━━ DOCUMENT EXCERPT ━━

Trump Administration to DC Circuit: You Can't Review DACA Rescission
A panel for the U.S. Court of Appeals for the D.C. Circuit pressed both sides about the Trump administration's move to undo the Obama-era immigration policy.
February 22, 2019 at 05:45 PM
5 minute read
A Washington federal appeals court grappled Friday with the lawfulness of the Trump administration's decision to wind down the Deferred Action for Childhood Arrivals program.
A three-judge panel for the U.S. Court of Appeals for the D.C. Circuit pressed both sides about the September 2017 move to undo the Obama-era policy, which deferred deportation for hundreds of thousands of immigrants who arrived to the United States as children. The panel is considering an appeal of U.S. District Judge John Bates' ruling last year that the reversal was unlawful.
The Trump administration first moved to end the program after then-Attorney General Jeff Sessions in a letter told then-acting Secretary of Homeland Security Elaine Duke that DACA was likely unlawful. Duke, in her own memo, moved to end the program promptly after. Homeland Security Secretary Kirstjen Nielsen, at Bates' direction, later issued a memo. It largely maintained Duke's position but suggested other “sound” policy-related reasons for terminating the program.
Mark Stern, a lawyer for the Justice Department, argued Friday the DACA rescission isn't reviewable by the courts. The decision to undo the program, he said, was an independent exercise of agency discretion made by Department of Homeland Security, and Duke and Nielsen.

━━━
━━ EXTRACTED MATERIAL ━━

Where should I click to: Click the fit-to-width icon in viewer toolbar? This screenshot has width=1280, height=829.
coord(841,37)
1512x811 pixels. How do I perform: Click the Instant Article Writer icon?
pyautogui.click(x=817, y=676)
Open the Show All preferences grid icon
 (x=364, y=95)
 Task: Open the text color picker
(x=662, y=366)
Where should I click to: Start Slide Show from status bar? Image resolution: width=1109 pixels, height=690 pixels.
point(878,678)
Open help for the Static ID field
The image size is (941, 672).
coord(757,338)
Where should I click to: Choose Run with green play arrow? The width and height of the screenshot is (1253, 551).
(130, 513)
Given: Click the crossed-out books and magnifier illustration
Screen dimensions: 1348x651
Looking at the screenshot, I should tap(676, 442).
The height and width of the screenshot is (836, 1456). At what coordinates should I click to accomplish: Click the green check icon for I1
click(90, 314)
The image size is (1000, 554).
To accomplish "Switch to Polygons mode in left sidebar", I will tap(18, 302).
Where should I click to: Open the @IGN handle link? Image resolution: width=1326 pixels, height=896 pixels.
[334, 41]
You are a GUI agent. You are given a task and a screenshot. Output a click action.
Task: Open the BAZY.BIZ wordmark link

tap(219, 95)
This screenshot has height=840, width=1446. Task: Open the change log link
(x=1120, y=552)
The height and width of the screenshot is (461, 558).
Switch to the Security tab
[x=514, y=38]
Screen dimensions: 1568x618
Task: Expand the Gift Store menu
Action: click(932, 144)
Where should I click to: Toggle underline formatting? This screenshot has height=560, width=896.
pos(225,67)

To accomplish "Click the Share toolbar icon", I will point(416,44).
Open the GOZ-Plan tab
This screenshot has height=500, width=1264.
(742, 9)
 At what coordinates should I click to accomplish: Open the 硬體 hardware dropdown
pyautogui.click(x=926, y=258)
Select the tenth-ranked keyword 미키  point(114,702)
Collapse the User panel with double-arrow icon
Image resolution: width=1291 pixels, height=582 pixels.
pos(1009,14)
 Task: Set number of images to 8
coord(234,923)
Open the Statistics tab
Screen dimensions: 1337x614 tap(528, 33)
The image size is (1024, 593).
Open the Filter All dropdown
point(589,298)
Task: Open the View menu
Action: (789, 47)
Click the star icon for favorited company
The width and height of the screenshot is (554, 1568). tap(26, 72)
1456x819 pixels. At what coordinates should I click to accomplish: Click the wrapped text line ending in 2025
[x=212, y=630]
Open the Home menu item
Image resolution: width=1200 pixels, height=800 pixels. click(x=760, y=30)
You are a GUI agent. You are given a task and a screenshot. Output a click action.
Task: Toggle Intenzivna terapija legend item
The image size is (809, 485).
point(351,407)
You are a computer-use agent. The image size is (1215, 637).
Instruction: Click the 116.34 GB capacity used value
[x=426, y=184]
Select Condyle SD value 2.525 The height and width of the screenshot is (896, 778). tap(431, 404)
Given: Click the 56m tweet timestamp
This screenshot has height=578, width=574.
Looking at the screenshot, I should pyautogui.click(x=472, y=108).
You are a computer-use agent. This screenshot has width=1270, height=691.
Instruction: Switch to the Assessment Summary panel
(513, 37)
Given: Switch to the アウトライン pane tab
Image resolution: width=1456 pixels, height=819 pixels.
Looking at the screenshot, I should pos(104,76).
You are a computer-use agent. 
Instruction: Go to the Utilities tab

━━━

WHAT TO DO - Continue the news article above on the D.C. Circuit appeal over the DACA rescission, picking up right after its last sentence.

SOLVED PROBLEM -
The judges appeared skeptical of that argument Friday. Judges Thomas Griffith and Patricia Millett both pressed Stern on whether the agency had genuinely independent reasons to rescind DACA, or if the agency acted on Sessions' view that the policy was unlawful.
“If it's based solely on law, that's going to be reviewable,” Griffith said. “If there are discretionary factors, if there are policy judgments, then that's a different question. To look at the attorney general's letter, that's all based on law. You look at the Duke memo, that's all based on law.”
“We don't start seeing this argument until the Nielsen memo,” the George W. Bush appointee said. “That's frustrating to me, why it would take three bites at the apple before the type of reasoning that we've said for a long time needs to be apparent emerges to the fore.”
Senior Judge Harry Edwards, a Carter appointee, put it more bluntly: “It is very clear that the reason the government chose to act as it did was because as the Attorney General Sessions said, and I think everything following it, what was originally done was unlawful. And you have to justify that because it's a suspect explanation,” he said. “This is a reviewable action.”
The decision to end DACA has sparked several legal challenges. The groups fighting the Trump administration Friday include the NAACP, Princeton University trustees and Microsoft Corp.
A lawyer for the plaintiffs, Jenner & Block partner Lindsay Harrison, also fielded tough questions as she sought to persuade the panel that Nielsen's memo—and the “new rationales” it offered after Bates' April 2018 ruling and remand—were not properly before the court.
Judge Patricia Millett, an Obama appointee, noted that courts remand matters all the time, and agencies are free to add new ideas to their arguments. Millett suggested she didn't see any “untoward appearance” in Nielsen's memo for providing additional explanations for the rescission.
Griffith pressed Harrison about what the plaintiffs' position would be if the court determined there were policy reasons that informed the decision to rescind DACA.
Harrison argued Friday that the additional rationales articulated in Nielsen's memo were infected by legal error. The government's added reasons for rescinding DACA, she later explained, were “bound up” with that legal conclusion.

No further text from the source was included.